La Confédération africaine de football (CAF) tiendra une session extraordinaire le 13 février 2026 à Dar es-Salaam, en Tanzanie, sous la présidence de Patrice Motsepe. Cette rencontre exceptionnelle a été convoquée dans un contexte de réflexion profonde sur l’avenir du football africain, suite aux polémiques ayant entouré la finale de la CAN 2025. L’objectif principal de cette réunion est d’analyser les dysfonctionnements récents et de définir des mesures visant à restaurer l’autorité et la crédibilité de l’institution sur le continent.
Lors de cette session, les membres de la CAF se concentreront sur les réformes disciplinaires et les sanctions renforcées. En effet, des incidents survenus lors des compétitions récentes ont mis en évidence certaines lacunes dans l’application des règlements et la nécessité d’un encadrement plus strict des comportements sur et en dehors du terrain. La CAF entend ainsi réviser en profondeur son Code disciplinaire, afin de renforcer les prérogatives de ses instances judiciaires. Cette réforme permettra aux organes compétents de prononcer des sanctions plus sévères face aux infractions ou comportements inappropriés, garantissant ainsi un respect accru des règles dans toutes les compétitions organisées sous son égide.

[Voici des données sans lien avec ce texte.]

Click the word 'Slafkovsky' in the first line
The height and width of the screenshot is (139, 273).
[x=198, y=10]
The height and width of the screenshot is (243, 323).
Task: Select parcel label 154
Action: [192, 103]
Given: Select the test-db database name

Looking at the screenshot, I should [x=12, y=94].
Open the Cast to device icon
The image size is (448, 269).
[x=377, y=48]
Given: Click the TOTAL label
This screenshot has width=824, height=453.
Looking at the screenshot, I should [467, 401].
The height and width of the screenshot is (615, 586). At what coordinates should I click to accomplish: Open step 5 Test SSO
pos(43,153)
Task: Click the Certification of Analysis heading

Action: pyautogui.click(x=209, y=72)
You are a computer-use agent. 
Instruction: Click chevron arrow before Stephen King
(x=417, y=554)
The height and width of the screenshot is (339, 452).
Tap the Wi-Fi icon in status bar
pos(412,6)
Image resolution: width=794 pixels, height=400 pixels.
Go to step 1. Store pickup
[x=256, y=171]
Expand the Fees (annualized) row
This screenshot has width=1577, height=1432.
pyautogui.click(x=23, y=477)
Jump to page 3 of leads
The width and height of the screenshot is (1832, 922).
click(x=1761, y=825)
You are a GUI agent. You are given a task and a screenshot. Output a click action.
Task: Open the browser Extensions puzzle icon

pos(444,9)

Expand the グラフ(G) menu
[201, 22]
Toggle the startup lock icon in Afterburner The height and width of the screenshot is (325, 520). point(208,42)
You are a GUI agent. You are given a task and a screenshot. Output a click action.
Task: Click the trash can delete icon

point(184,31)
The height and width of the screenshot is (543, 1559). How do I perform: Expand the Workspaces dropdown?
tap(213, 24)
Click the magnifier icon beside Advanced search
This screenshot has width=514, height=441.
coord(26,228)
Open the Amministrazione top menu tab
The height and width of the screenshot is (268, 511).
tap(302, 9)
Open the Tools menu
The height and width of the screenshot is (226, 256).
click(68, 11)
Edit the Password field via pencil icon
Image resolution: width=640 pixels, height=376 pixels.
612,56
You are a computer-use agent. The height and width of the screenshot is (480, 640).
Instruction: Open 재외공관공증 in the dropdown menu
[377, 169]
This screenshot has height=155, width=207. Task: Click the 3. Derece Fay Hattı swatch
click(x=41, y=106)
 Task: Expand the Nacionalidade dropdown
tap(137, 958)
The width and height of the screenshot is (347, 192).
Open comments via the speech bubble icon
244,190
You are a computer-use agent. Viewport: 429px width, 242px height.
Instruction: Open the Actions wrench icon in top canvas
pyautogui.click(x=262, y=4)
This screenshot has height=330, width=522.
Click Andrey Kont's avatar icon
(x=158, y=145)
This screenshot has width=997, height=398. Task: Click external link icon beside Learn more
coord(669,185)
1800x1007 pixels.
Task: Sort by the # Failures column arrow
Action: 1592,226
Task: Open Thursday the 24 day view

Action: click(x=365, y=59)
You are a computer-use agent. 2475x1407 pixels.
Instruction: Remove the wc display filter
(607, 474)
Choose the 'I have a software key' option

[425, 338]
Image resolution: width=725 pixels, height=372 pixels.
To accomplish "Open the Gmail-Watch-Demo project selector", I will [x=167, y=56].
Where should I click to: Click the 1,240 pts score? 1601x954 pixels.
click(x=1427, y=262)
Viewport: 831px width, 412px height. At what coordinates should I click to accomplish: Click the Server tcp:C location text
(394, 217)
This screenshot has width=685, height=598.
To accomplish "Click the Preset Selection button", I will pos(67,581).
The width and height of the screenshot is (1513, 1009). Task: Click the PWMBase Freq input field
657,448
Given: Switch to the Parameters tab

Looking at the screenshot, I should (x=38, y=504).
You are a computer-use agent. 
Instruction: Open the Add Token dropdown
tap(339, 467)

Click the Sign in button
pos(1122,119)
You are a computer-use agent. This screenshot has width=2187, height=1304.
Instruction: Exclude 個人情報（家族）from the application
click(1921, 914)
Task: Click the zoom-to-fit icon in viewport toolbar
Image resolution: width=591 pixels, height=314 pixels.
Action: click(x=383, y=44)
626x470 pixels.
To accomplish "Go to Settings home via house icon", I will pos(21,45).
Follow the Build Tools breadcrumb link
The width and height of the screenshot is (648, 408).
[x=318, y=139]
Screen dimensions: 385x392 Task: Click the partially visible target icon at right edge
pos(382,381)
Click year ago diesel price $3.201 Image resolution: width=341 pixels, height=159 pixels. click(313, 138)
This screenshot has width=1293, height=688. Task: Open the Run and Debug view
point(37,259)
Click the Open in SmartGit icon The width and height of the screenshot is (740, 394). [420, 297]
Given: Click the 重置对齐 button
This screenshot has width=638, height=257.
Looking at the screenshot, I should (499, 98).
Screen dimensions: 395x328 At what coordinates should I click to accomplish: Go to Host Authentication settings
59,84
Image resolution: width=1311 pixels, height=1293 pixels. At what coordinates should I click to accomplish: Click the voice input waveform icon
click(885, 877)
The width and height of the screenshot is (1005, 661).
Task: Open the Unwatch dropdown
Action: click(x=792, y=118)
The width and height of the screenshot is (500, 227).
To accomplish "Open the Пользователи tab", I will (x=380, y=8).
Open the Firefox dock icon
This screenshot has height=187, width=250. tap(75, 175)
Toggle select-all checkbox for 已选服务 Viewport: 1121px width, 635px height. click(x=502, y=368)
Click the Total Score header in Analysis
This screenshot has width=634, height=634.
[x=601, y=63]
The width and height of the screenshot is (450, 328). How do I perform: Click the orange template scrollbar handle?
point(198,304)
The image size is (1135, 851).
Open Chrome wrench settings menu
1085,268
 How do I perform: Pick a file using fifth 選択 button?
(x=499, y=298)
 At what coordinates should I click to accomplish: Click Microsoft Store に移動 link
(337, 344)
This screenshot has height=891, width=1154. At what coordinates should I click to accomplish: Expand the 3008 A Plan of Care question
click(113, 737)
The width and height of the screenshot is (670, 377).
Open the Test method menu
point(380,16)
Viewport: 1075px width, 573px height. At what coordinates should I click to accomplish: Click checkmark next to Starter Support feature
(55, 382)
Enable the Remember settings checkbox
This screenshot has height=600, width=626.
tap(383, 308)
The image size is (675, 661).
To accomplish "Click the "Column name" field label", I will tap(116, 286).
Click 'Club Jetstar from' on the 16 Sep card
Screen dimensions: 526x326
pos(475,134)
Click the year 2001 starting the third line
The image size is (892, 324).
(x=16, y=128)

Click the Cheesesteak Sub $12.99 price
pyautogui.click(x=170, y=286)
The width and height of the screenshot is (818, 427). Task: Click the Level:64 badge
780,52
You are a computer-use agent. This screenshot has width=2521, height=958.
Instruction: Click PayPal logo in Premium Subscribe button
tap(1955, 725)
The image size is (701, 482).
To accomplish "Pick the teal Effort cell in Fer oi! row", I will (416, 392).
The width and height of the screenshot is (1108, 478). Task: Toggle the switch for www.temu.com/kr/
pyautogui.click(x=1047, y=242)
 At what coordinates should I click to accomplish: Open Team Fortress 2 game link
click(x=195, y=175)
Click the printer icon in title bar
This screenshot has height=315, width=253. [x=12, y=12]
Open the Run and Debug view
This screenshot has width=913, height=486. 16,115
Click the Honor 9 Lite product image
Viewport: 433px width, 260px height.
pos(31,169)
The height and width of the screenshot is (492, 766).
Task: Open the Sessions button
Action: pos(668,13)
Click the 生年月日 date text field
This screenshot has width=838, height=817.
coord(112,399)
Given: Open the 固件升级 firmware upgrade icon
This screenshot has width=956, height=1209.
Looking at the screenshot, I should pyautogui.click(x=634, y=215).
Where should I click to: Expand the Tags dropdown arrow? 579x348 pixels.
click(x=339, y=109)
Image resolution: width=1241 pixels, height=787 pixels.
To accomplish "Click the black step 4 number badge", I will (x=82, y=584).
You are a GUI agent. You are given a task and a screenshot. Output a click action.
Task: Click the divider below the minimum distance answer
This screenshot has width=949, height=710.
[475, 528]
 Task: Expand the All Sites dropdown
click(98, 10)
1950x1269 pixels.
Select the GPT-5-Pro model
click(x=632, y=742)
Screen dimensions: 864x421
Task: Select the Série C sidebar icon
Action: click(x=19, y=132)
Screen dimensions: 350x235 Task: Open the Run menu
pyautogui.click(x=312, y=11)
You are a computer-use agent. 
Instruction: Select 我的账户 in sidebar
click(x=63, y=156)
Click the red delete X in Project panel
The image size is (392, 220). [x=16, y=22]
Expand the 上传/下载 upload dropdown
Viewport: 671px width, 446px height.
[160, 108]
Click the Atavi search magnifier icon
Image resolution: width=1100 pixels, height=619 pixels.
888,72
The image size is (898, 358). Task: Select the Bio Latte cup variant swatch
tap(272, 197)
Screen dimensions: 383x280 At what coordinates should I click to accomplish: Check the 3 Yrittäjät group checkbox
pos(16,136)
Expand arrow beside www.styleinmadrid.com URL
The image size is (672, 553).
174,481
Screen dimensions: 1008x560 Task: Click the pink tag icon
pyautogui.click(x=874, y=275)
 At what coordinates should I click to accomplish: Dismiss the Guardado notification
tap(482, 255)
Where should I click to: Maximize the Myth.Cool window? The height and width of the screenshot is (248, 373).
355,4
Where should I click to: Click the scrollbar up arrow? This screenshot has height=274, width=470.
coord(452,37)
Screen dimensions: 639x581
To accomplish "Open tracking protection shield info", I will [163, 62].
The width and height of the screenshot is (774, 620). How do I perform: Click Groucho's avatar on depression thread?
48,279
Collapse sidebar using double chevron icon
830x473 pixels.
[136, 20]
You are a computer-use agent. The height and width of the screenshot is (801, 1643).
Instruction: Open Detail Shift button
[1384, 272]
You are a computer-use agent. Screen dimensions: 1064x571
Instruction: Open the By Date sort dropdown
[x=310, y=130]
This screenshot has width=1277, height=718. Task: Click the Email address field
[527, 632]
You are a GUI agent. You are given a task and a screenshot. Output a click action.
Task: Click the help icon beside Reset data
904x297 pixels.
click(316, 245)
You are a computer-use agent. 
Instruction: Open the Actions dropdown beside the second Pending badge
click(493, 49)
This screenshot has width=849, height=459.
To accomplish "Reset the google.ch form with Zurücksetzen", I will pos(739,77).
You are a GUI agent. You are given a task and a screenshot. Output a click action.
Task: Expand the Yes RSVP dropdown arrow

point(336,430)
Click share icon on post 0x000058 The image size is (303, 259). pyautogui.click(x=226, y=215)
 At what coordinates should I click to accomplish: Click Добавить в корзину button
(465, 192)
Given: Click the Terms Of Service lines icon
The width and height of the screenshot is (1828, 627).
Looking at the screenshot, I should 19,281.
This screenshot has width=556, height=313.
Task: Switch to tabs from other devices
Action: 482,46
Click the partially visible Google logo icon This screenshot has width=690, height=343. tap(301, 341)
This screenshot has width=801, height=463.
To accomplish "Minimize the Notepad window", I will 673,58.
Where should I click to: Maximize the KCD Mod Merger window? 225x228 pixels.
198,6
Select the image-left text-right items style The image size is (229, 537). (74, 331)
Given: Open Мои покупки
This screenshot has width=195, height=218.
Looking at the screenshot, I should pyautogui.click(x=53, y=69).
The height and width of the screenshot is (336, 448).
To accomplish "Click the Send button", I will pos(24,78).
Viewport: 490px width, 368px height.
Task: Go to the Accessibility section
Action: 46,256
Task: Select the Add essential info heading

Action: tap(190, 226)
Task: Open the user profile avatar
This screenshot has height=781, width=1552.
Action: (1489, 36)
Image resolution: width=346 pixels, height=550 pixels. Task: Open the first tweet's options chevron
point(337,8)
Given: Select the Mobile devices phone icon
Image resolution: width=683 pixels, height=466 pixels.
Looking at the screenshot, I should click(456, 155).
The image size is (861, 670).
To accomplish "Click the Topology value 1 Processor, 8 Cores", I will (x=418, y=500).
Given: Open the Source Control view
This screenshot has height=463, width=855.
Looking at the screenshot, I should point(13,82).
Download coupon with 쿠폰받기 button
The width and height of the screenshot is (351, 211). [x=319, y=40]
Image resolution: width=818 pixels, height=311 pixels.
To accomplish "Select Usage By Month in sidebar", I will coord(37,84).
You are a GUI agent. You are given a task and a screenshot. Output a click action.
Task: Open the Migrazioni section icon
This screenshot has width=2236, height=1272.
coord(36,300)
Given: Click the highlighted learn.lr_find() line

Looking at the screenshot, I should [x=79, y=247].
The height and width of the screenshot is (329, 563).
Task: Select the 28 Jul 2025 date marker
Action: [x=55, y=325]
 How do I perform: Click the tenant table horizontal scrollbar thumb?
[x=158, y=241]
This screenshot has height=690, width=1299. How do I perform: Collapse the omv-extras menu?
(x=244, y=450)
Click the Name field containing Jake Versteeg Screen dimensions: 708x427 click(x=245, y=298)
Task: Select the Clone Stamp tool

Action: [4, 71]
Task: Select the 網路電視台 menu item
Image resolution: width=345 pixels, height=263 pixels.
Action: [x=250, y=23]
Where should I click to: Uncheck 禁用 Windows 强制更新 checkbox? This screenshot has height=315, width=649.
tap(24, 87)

L’initiative reflète également la volonté de la CAF de professionnaliser davantage le football africain. En adoptant des mesures plus rigoureuses, la confédération souhaite créer un environnement stable et fiable, propice à l’organisation de futures compétitions de haut niveau. Il s’agit de répondre aux attentes des clubs, joueurs, supporters et partenaires, tous concernés par la qualité et l’intégrité des événements sportifs.
Par ailleurs, cette session extraordinaire servira de plateforme pour discuter de la gouvernance, de la transparence et de l’éthique dans le football africain. La CAF souhaite renforcer la confiance des acteurs locaux et internationaux, tout en promouvant un modèle de discipline exemplaire. Ces réformes s’inscrivent dans une démarche de modernisation des structures et procédures, afin que le football africain puisse se conformer aux standards internationaux tout en préservant son identité et ses spécificités.

En résumé, cette réunion exceptionnelle à Dar es-Salaam représente un moment clé pour le football africain. Elle témoigne de la volonté de la CAF de corriger les insuffisances passées, de renforcer ses règles disciplinaires et de promouvoir un environnement compétitif, équitable et transparent pour toutes ses compétitions futures. L’ensemble de ces mesures ambitionne de consolider la crédibilité du football africain sur la scène mondiale, tout en préparant le terrain pour un avenir plus structuré et professionnel.